Two generations ago, American policymakers and scholars developed a U.S. national security strategy that offered a lasting and coherent response to the threats that emerged after World War II. In the late 1940s George F. Kennan, then a diplomat serving in Moscow, developed the strategy of containment. This strategy became the cornerstone of America’s successful effort to address the threat of Soviet expansion.
At the same time Bernard Brodie, along with colleagues at Yale University, framed the underpinnings of a strategy of deterrence that helped prevent the Cold War from ending in nuclear war. Together, these contributions by policymakers and scholars laid the foundations for the national security strategy that kept America safe for half a century.
Today there is no consensus on what national security strategy will best address the threats that now confront the United States.
The strategic landscape has changed completely over the last twenty years. The Soviet Union has vanished. China is rising. Terror groups that aspire to commit mass killing have appeared for the first time. The security of nuclear weapons and barriers against nuclear proliferation have eroded, raising the danger that nuclear weapons will fall into the hands of rogue states or terrorists.

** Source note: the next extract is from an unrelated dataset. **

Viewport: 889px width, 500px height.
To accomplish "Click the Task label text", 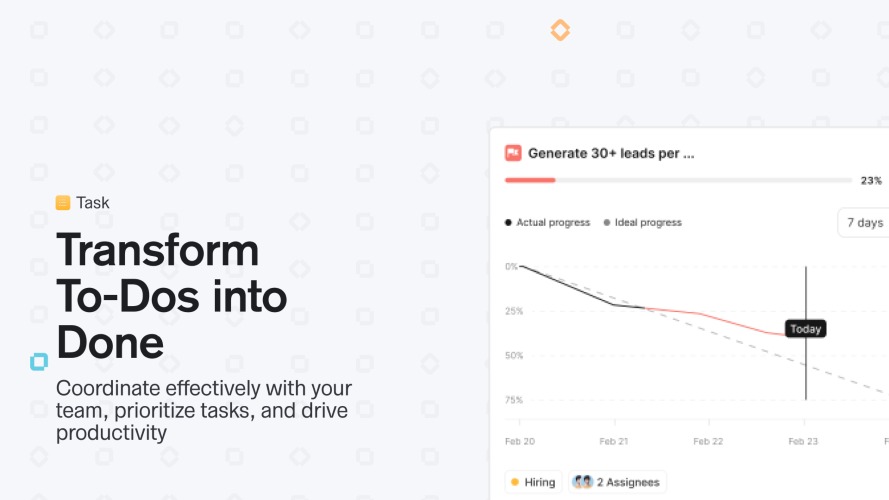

Failed states where terror groups may incubate have multiplied in number.
The terrorist attacks of 9/11 caused scholars and policymakers to reassess our understanding of the threats and challenges to United States national security, exposing large gaps in our knowledge on a range of issues critical to strategy-making. To take one example, a survey of America’s four leading international relations journals showed only a half dozen articles from 1980-1999 featuring religion as an influence in global politics. America now must craft a successful strategy to counter religious extremism and its terrorist offspring. But America’s stock of relevant ideas is thin.

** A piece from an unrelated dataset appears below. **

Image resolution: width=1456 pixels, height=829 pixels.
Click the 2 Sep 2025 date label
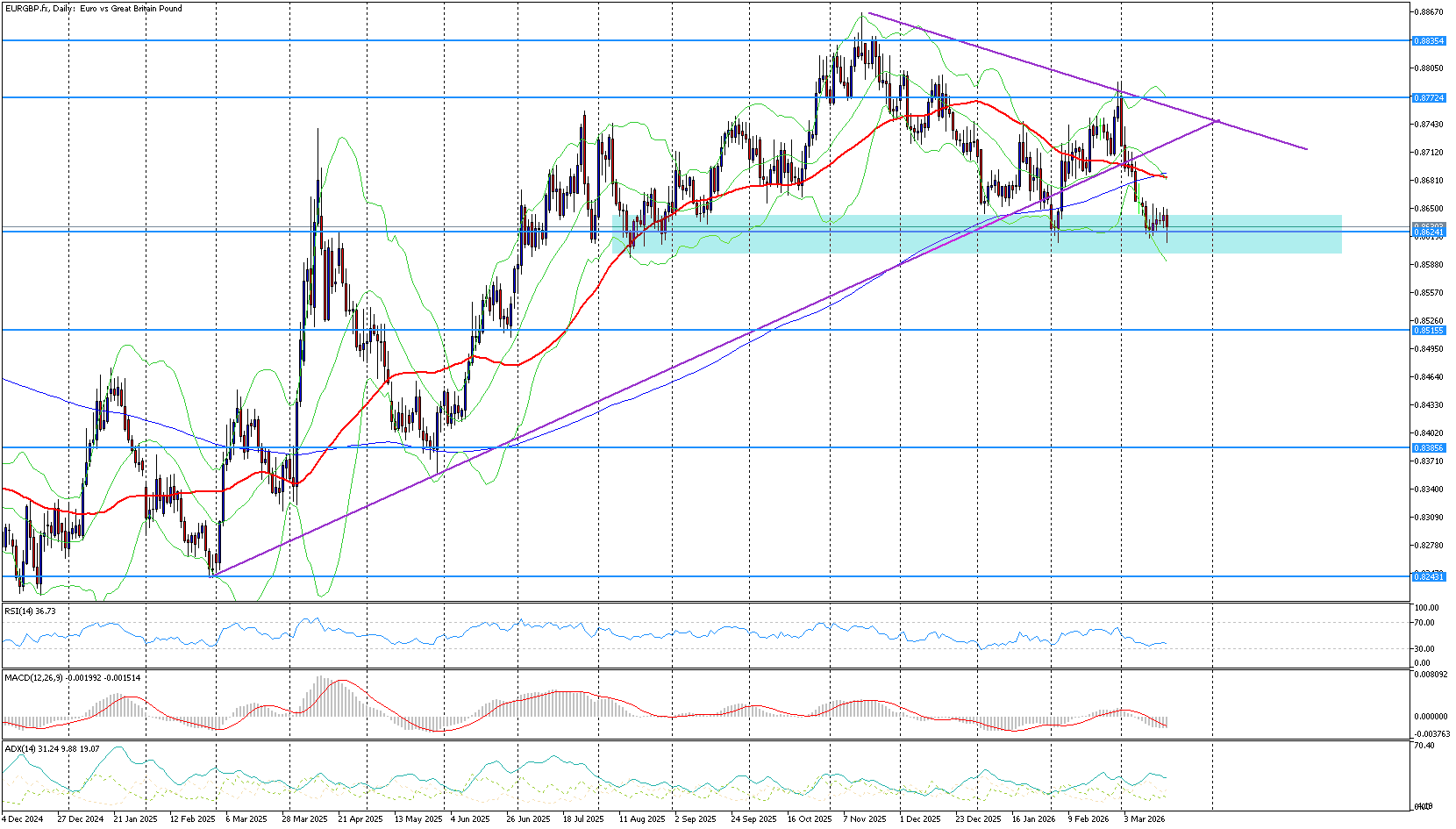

A sustained effort is needed to define the questions and offer the answers that can help provide the basis for a new U.S. national security strategy. To that end, the Tobin Project is launching a multi-year effort with two primary goals:
A list of themes taken up at the inaugural conference is outlined below. Identifying which research questions need answering to further develop policy-relevant knowledge was made integral to the discussions structured around these themes. Where disputes on policy arose, participants were asked to determine what underlying research could help lead to greater consensus.
Grand Strategy
A consensus U.S. grand strategy to address the threats of the post-9/11 era has yet to emerge. What should be American grand strategy for the new era? What should be American strategy against al-Qaeda? How is U.S. national security affected by U.S. dependence on imported oil? Why has there been a failure to achieve broad consensus around a U.S. grand strategy for today? What questions need answering before Americans can choose an effective national security strategy?
Identity Politics
Nationalist and religious identity politics have grown more important in domestic and international political conflict since the end of the Cold War. How strong are nationalist and religious identities today, in comparison to one another and to ideological, class and clan loyalties, and civic loyalties to the state? What are the implications of powerful religious and national identities abroad for U.S. foreign policy?
Weapons of Mass Destruction
The proliferation of weapons of mass destruction — nuclear and biological — and the threat of their falling into the hands of terrorists or rogue states poses a grave threat to U.S. national security. How large is the threat of a broader spread of nuclear and biological weapons in years ahead? What U.S. policies can best limit or roll back that spread?
Wars of Ideas
The U.S. invests little in shaping opinion abroad. At the same time al-Qaeda and other terrorists make effective use of cheap, rapid global communication to propagate their message. What could the U.S. accomplish if it tried to shape global opinion? When and how have the U.S. and others successfully waged wars of ideas in the past? What tactics work and which do not work?